There were reasons why Huntsman was so severely punished by shareholders. The Huntsman drama was playing out amid the housing bubble and financial crisis. Hexion filed lengthy documents in the Delaware Court of Chancery talking about a deterioration of Huntsman’s financial condition.
Still, Airgas shareholders must know that they will have a huge haircut—and a long wait to recoup their gains–if Air Products walks away.
John E. McGlade, Air Product’s CEO, has hinted at this but he hasn’t really been coming right out with it. “We believe Airgas shareholders today face substantially more uncertain market conditions than when we commenced our offer for Airgas in February,” he said. “The certainty of a fully financed all-cash offer at a substantial premium is more attractive than ever before.”
BASF doesn’t steal, it just makes stealing better for criminals.
PEMEX’s sentiments, not mine. As you may have heard, Mexico’s national oil company is suing BASF over BASF’s purchases of natural gas condensate pilfered from PEMEX’s natural gas fields in northern Mexico.
My first reaction seeing headlines about this was “say what!?” This is a rather serious accusation being leveled at the largest chemical company in the world. The court filing clarifies matters somewhat. For instance, Pemex isn’t accusing BASF of knowingly buying the condensate, which BASF used as a feedstock at a Port Arthur, Texas, cracker. And BASF halted the purchases as soon as it found out. But I still have some questions and observations.
How did Trammo Petroleum, which apparently knew that the condensate was stolen, represent the material to BASF? Was BASF suspicious? What questions did BASF ask? What were Trammo’s answers to those questions?
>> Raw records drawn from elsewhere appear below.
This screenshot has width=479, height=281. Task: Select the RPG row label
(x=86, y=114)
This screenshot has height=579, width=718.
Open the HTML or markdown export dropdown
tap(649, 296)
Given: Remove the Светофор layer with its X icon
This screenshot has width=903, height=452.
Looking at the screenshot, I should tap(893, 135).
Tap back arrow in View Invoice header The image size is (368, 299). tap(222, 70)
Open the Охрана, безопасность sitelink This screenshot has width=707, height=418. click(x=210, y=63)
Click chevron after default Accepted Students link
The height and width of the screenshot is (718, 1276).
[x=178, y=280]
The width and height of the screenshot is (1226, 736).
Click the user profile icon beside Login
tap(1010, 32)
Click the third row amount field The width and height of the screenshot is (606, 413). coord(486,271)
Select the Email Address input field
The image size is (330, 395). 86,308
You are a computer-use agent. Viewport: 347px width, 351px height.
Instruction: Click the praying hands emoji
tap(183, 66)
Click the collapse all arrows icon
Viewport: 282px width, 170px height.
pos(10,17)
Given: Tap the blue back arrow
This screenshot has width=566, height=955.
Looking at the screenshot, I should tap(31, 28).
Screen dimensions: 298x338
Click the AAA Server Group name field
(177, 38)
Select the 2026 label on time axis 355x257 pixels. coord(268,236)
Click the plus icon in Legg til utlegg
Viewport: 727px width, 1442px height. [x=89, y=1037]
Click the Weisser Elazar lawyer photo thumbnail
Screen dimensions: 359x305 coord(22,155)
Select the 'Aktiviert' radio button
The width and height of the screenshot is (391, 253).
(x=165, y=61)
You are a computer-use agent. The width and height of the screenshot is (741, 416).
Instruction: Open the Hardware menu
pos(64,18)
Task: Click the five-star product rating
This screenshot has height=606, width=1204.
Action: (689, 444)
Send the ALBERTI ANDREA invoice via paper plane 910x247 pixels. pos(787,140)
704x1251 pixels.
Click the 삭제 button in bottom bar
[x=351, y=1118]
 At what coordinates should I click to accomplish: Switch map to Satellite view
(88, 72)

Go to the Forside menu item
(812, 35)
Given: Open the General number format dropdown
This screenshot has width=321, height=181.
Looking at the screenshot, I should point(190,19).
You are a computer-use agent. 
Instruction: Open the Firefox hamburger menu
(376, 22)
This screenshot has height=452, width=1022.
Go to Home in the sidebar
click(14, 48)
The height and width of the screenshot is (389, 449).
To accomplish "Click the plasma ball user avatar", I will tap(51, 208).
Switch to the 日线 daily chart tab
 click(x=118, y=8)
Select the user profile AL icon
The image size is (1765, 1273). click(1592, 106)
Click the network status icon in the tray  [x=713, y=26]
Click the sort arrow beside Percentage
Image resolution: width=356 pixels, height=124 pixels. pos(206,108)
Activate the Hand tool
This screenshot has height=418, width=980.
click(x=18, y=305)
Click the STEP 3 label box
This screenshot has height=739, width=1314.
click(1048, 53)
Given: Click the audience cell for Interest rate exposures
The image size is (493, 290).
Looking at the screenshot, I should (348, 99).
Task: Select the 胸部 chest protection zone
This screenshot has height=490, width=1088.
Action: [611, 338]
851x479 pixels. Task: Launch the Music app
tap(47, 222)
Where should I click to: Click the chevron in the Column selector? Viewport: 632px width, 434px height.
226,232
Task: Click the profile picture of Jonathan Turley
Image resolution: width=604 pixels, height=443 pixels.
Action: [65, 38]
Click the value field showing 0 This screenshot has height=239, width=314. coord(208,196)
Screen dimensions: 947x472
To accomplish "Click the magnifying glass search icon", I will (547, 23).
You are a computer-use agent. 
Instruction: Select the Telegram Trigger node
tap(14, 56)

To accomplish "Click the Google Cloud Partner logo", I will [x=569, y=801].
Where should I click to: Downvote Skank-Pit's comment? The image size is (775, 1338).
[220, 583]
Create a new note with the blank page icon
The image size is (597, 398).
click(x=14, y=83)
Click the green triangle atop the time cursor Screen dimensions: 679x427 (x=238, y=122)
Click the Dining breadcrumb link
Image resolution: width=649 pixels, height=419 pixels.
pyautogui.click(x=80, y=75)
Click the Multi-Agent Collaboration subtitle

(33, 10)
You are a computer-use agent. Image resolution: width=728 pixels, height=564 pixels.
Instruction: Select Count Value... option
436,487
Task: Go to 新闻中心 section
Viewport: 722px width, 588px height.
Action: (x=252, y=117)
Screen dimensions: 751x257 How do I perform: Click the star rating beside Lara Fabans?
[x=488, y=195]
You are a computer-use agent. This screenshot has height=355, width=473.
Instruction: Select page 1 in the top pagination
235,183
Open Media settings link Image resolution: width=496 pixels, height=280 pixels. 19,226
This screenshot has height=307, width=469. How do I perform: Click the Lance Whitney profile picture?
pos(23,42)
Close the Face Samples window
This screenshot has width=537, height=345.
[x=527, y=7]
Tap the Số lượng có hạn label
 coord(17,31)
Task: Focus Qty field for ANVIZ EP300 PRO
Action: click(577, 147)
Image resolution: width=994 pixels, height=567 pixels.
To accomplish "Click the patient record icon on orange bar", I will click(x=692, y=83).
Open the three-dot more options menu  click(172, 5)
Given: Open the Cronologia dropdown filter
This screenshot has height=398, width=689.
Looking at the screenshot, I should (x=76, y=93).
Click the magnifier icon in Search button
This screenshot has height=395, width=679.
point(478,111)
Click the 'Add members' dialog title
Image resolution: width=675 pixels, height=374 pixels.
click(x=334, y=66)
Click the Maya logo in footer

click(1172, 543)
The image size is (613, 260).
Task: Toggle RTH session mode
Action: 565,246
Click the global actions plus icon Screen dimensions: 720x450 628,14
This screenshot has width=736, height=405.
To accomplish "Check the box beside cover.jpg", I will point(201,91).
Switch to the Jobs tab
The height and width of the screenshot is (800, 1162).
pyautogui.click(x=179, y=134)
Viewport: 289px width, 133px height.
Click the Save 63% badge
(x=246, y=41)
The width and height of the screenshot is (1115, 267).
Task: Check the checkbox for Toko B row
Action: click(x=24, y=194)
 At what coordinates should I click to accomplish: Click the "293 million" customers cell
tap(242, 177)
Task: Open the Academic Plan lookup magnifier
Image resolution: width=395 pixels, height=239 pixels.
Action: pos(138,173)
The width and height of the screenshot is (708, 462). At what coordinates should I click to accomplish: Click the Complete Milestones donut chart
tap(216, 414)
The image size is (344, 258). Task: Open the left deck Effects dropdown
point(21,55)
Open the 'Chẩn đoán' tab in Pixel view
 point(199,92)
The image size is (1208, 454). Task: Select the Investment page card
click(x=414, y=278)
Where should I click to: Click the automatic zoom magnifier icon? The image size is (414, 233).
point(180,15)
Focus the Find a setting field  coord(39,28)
How much did BASF pay for the condensate? How do these prices compare with the going rate for condensate and other feedstocks at the time (round about early 2009)? Should these prices have raised red flags?
Did BASF test the condensate’s composition? Might that have told BASF where it was from?
Usually when one deals with criminals, something just doesn’t feel right. A little spider sense starts to tingle. There are some with the ability to interpret this sense right away. They are called “street smart”. For everyone else, it isn’t until it’s too late—such as when law enforcement gets involved or the national oil company of Mexico sues you—that it becomes clear that something illegal has been afoot.
And what about Verbund? This is BASF’s mantra, like Fahrvergnügen is for Volkswagen. Verbund suggests that everything that BASF does is very deliberate and integrated—all of the molecules coming into a BASF plant are nurtured into being the best compounds they can possibly be. This idea doesn’t seem to square of the thought of BASF buying feedstocks off a truck hijacked in Mexico. (A little poetic license needs to be granted here. The condensate from the hijacked trucks was transferred to other trucks to cross the border.)
BASF has fairly extensive operations in Mexico, especially around Altamira. It and many other chemical companies have been trying to get more feedstocks out of PEMEX for years. PEMEX, which needs to pay a lofty tax bill to help maintain Mexico’s federal budget, can hardly afford to increase capacity. This is why the country has a massive deficit in chemical trade. Guess how much $300 million in condensate being stolen from PEMEX helps BASF and other chemical makers in Mexico? Answer: Not at all.
I can make excuses for BASF. Early 2009 was a time when a lot of people in all aspects of business were liquidating inventories. Remember the rock bottom prices at Stein Mart? I’m sure that back then all sorts of spot volumes of feedstocks and chemicals could be had around the Gulf Coast at attractive prices.
Nevertheless, I do expect better from a company that has been an industry leader in measuring itself according to social, as well as economic and environmental, performance.